TLDR
- TSMC stock has nearly doubled since early April 2025, recovering from concerns over U.S.-China tensions that weighed on shares during winter months.
- The chipmaker reported Q2 2025 revenue of $30.07 billion, up 44.4% year-over-year, with a gross margin of 58.6%.
- High-performance computing (primarily AI chips) accounted for 60% of TSMC’s Q2 revenue, benefiting from hyperscaler data center buildouts.
- Morgan Stanley raised its price target to NT$1,588 from NT$1,388, the highest on Wall Street, expecting TSMC to beat Q4 2025 guidance.

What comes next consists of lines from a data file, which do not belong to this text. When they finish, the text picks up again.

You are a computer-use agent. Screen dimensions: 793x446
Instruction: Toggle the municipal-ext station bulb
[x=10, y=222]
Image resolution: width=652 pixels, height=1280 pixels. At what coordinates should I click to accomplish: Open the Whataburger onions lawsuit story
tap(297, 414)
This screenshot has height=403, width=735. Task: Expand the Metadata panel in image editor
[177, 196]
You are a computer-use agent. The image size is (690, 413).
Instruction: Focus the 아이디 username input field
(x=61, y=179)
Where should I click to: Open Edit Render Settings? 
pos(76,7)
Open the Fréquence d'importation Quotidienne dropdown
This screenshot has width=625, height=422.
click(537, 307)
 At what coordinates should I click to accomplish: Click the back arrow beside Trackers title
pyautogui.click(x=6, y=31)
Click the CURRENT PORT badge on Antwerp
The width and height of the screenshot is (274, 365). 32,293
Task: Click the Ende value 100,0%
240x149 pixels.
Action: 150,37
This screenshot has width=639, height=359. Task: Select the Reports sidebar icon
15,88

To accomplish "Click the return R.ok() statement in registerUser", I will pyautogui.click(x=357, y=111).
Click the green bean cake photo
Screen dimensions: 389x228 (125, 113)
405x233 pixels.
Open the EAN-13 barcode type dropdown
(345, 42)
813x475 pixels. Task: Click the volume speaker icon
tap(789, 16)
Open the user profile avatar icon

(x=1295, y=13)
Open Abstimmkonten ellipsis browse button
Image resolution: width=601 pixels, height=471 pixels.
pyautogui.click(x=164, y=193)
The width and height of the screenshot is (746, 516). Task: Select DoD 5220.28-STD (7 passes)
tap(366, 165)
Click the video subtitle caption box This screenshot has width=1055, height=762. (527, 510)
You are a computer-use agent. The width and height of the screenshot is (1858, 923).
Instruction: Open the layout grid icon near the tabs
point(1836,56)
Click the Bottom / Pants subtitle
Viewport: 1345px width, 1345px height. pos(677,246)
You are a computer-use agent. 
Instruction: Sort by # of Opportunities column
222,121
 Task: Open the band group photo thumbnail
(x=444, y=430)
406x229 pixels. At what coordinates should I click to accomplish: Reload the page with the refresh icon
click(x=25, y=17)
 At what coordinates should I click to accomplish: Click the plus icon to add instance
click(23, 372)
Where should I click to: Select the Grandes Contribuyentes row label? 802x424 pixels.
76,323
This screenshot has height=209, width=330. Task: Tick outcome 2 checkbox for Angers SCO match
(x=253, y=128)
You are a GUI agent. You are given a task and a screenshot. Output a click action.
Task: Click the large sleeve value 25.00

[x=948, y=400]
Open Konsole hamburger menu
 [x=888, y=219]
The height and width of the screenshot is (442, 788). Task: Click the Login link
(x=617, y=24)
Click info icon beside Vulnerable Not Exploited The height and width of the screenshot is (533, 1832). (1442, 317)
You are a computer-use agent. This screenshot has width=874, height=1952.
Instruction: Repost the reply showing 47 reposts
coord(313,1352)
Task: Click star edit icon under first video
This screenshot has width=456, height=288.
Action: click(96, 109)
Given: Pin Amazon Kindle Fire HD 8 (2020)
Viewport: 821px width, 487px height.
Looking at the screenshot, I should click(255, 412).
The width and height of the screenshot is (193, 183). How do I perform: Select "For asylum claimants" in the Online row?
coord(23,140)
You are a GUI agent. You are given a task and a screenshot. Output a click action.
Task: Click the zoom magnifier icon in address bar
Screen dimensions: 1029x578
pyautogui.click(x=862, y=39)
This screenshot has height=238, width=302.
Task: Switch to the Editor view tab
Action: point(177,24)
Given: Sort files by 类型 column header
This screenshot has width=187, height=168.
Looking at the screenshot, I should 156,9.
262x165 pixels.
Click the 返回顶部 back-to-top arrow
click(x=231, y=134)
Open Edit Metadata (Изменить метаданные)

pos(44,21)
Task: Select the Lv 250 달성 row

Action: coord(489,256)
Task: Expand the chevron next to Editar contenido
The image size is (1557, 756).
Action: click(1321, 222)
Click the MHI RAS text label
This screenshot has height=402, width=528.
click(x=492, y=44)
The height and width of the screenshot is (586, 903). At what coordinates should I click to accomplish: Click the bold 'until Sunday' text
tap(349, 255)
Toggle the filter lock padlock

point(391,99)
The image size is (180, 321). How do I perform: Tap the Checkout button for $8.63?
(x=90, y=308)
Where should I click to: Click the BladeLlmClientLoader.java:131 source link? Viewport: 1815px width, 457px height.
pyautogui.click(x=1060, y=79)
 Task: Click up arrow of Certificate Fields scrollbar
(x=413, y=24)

- The bank increased CoWoS capacity estimates to 100,000 by 2026 and predicts a 5% price hike for 3nm wafers due to supply shortages.
The past six months have painted a rosy picture for Taiwan Semiconductor Manufacturing Company. The world’s leading chipmaker has been riding an AI wave that shows no signs of breaking.

The journey hasn’t been entirely smooth. During the winter months, TSM shares took a hit as markets fretted over escalating U.S.-China tensions and trade uncertainties.
Spring and summer told a different story. The stock nearly doubled from its early April low, fueled by relentless demand from hyperscalers building out their AI infrastructure.
The company’s Q2 2025 earnings proved the rally wasn’t hot air. Revenue hit $30.07 billion, representing a 44.4% jump from the previous year.
Even more impressive was the 58.6% gross margin. That’s the kind of profitability that makes investors sit up and pay attention.
High-performance computing, which is code for AI chips, drove 60% of Q2 revenue. Nearly all AI chips used in data center infrastructure come from TSMC’s factories.
Bull Case for Continued Growth
Top investor Stefon Walters, ranked in the top 2% of stock professionals tracked by TipRanks, believes the party isn’t over. His reasoning centers on projected AI infrastructure spending through 2030.
Nvidia has forecast between $3 to $4 trillion in infrastructure spending by decade’s end. As the dominant player in chip manufacturing, TSMC stands to capture a meaningful slice of that pie.
Morgan Stanley shares the optimistic outlook. The investment bank raised its price target to NT$1,588 from NT$1,388, the highest estimate on Wall Street.
The firm expects TSMC to beat its Q4 2025 revenue and gross margin guidance. Strong AI demand and stable foreign exchange rates support this view.
Capacity Expansion and Pricing Power
Morgan Stanley increased its CoWoS capacity estimate to 100,000 by 2026, up from 90,000 previously. Nvidia’s upcoming Rubin chip will consume 3nm wafers, adding to demand pressures.
The bank’s analysts sense a pull-in from Nvidia’s networking chip schedule. This has created a shortage in TSMC’s 3nm wafer supply.
That shortage could translate into pricing power. Morgan Stanley predicts TSMC may hike 3nm wafer prices by at least 5% in 2026.
Customers are embracing TSMC’s advanced 2nm, A16, and A14 technologies for better energy efficiency. Apple’s iPhone 18 models are expected to adopt 2nm chips in 2026.
Nvidia’s Feynman chip may use the A16 process in 2028. Intel is also engaging with TSMC for A14 outsourcing, according to Morgan Stanley’s checks.
The investment bank raised its 2026 and 2027 earnings estimates by 10% and 14.8% respectively. It now projects 2025 revenue up 33% year-over-year in U.S. dollar terms.
Morgan Stanley expects Q4 2025 revenue to be flat to up quarter-on-quarter. That’s better than the Street’s forecast of a 5% to 10% decline.
Wall Street consensus remains firmly bullish. Seven analysts rate TSM a Buy, with one Hold rating, resulting in a Strong Buy consensus.
The 12-month average price target sits at $285.50. That implies roughly 5% upside from current levels.